In introducing Tribe, Minow hailed him as “the most distinguished constitutional law scholar of his generation and of our time.” She continued by explaining why Tribe’s book should be read by everyone interested in American constitutional law: “[The book] comes at a time…that the country stands at a crossroads about how to interpret its most basic commitments and aspirations.”
Tribe, who was flanked by numerous large, brightly colored charts he drew to illustrate some of the key ideas in the book, began by explaining the book as a “synthesis” of the ways in which he has always thought about the Constitution. Parts of the Constitution are invisible, he explained, because many of the bedrock principles Americans consider constitutionally ordained are actually not enumerated in the document’s text.
In many ways, the book is a “sketch of work to come,” Tribe said, “as I try to elaborate and still fill in the vast empty spaces of the picture that this book presents of a constitution only partly seen. But I do want to stress that it’s never been my ambition to fill in those spaces altogether. The whole point, in many ways, is that the negative space is an integral part of the picture.”
In his remarks, Amar focused on identifying in what ways portions of the Constitution are invisible. “The text doesn’t contain a set of instructions explaining how to interpret it. In order to understand the text, we have to bring to it some background ideas, principles from the outside,” he said.
Amar went on to identify numerous complicated matters that become clear when interpreting the Constitution. For example, even if one chooses to follow the ‘original intent’ of the authors of the Constitution, that decision leads to several other questions about the authors and even to what extent the original text ought to be weighed against more recent laws that might be in tension with the Constitution. The answers to all such questions are completely invisible, Amar said.
Sullivan began by comparing the book to other well-known constitutional law works, concluding that this book is completely “distinct” and unique for “its insistence on being intra-constitutional.” Unlike most other books about constitutional law, Tribe’s book is not concerned with describing how the Constitution serves a larger goal, such as supporting democracy. Succinctly put, it’s a book that “goes inside the Constitution and sees it from the inside-out,” she said.
Sullivan described the way Tribe thought about the Constitution as geometric in nature, and said that approach has been present in his previous work.
“Larry always insisted in his work on…the three-dimensionality of Constitutional problems,” Sullivan said. For example, the right to die is not just about the right to remove medical instruments from the body; instead, it’s about the right to control the time and circumstances of one’s death.

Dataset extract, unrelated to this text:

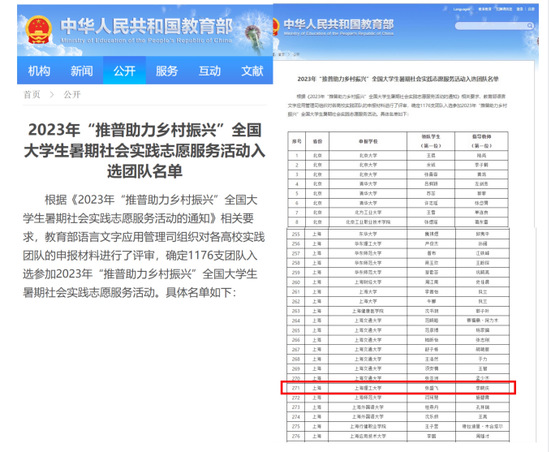This screenshot has height=452, width=549.
Task: Click the 中华人民共和国教育部 site title
Action: (x=146, y=27)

Moreover, Tribe has consistently developed the idea of “tacit structural postulates in the law”—in other words, there are certain rights that are not specifically enumerated in the Constitution, but that the Constitution no doubt upholds. The right to privacy, or the notion of federalism, are two examples of ideals that the Constitution tacitly upholds, Sullivan said.

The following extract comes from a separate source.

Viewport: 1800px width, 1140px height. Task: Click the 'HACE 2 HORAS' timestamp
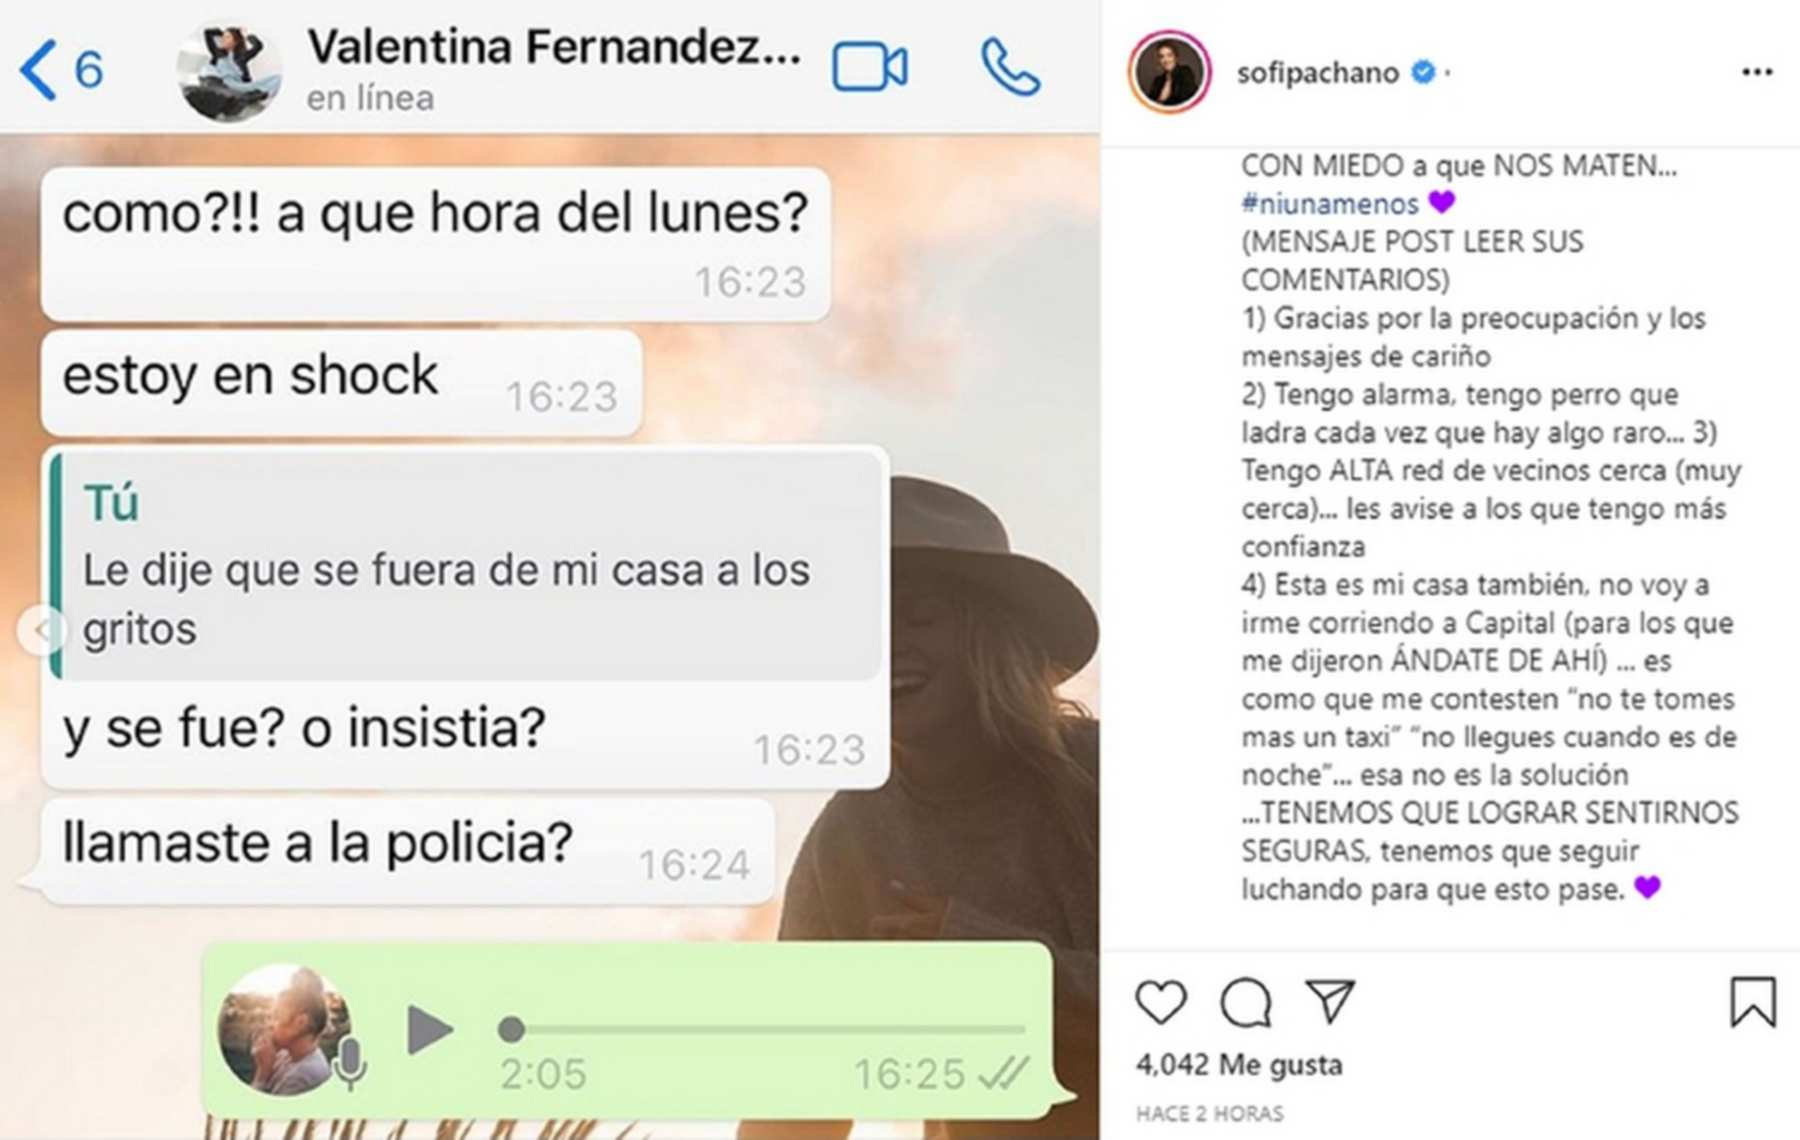(1210, 1114)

Sullivan identified a third and final geometric theme in Tribe’s work, which she identified as “Mobius strips.”
“To see a right in its proper form is not to decide whether it involves liberty or equality, but to see if it can simultaneously involve both, like the continuous feature of a Mobius strip, which has two sides, but one continuous plane,” Sullivan explained.
As an example, Sullivan discussed Tribe’s involvement in Lawrence v. Texas, the well-known 2003 Supreme Court case upholding a Constitutional right to sexual privacy for same-sex couples. Tribe’s argument in the case was not only about the right to privacy for same-sex couples, she said. His argument—and the Court’s decision—was also about granting equality to same-sex citizens. In other words, Tribe’s argument was “that liberty and equality are in service to each other,” Sullivan concluded.